Vassilakou: "Wir begrüßen die guten Absichten" Wiener Grüne zu "DiverCity Management"-Konzept der Integrationsstadträtin Brauner

Wien (Grüne) - Positiv äußerte sich heute die Grüne Stadträtin, Maria Vassilakou über die von Renate Brauner avisierte Vorgansweise zur Gleichstellung von Nichtösterreichern in der Gemeindeverwaltung. Allein: "Langfristig ist uns leider nicht bald genug", so Vassilakou. Gerade vor ein paar Monaten erst wurde ein Sikh, der zuvor für London-Transport gearbeitet hatte, trotz ausgezeichneter Deutschkenntnisse und bester Empfehlungspapiere, allein wegen seines Turbans, das mit den Dienstbekleidungsvorschriften der Wiener Linien unvereinbar sind, abgewiesen. Seit dem verharren die Wiener Linen auf den Standpunkt, Repräsentations-Uniformen seien wegen der Erkennbarkeit der Bediensteten mir religiösen Kopfbedeckungen nicht kompatibel.
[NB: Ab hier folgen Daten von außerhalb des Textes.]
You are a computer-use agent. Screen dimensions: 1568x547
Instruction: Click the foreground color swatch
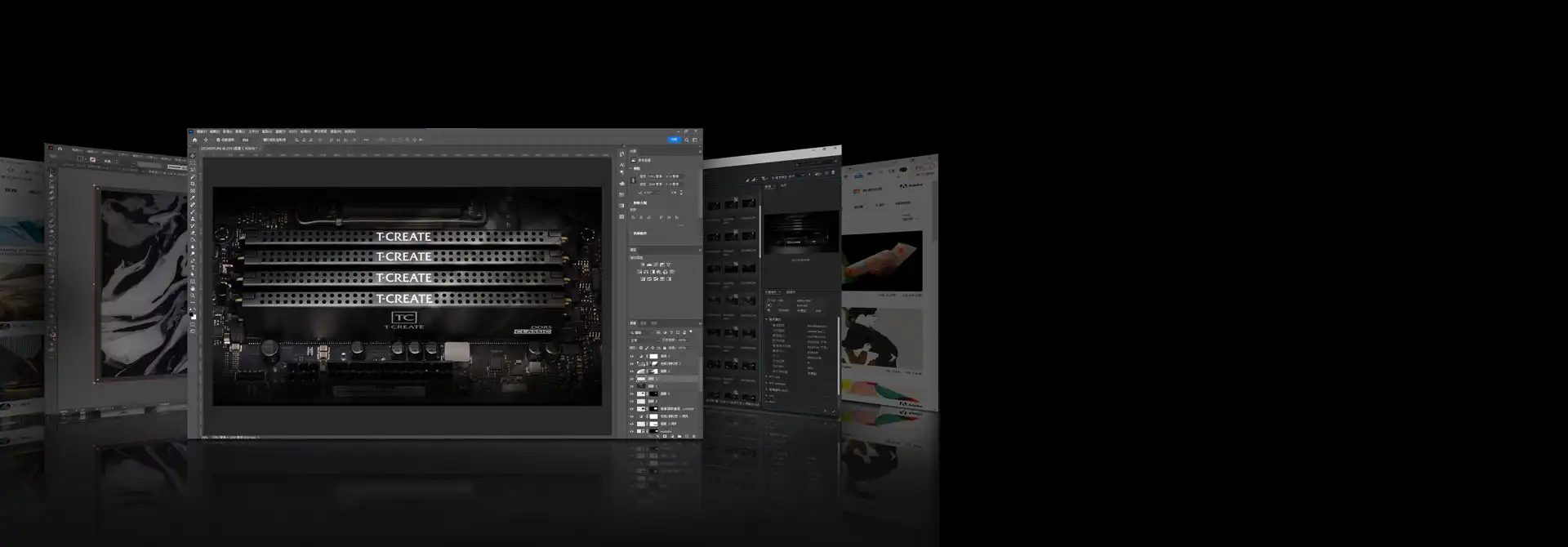click(x=192, y=313)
"Bewusstseinsbildungsarbeit der "IntegrationskoordinatorInnen", die im von der Stadträtin vorgestellten Konzept vorgesehen sind, ist natürlich begrüßenswert. Besser wirken allerdings gesetzliche Bestimmungen, mit denen die Stadt Wien sich selbst, aber auch alle in ihrem Wirkungsbereich agierenden Unternehmungen zwingt, den europäischen Standard der Gleichbehandlungsgrundsätze zu beachten und einzuhalten. Wien bracht dringender denn je ein Antidiskriminierungsgesetz", schloss die Grüne Stadträtin.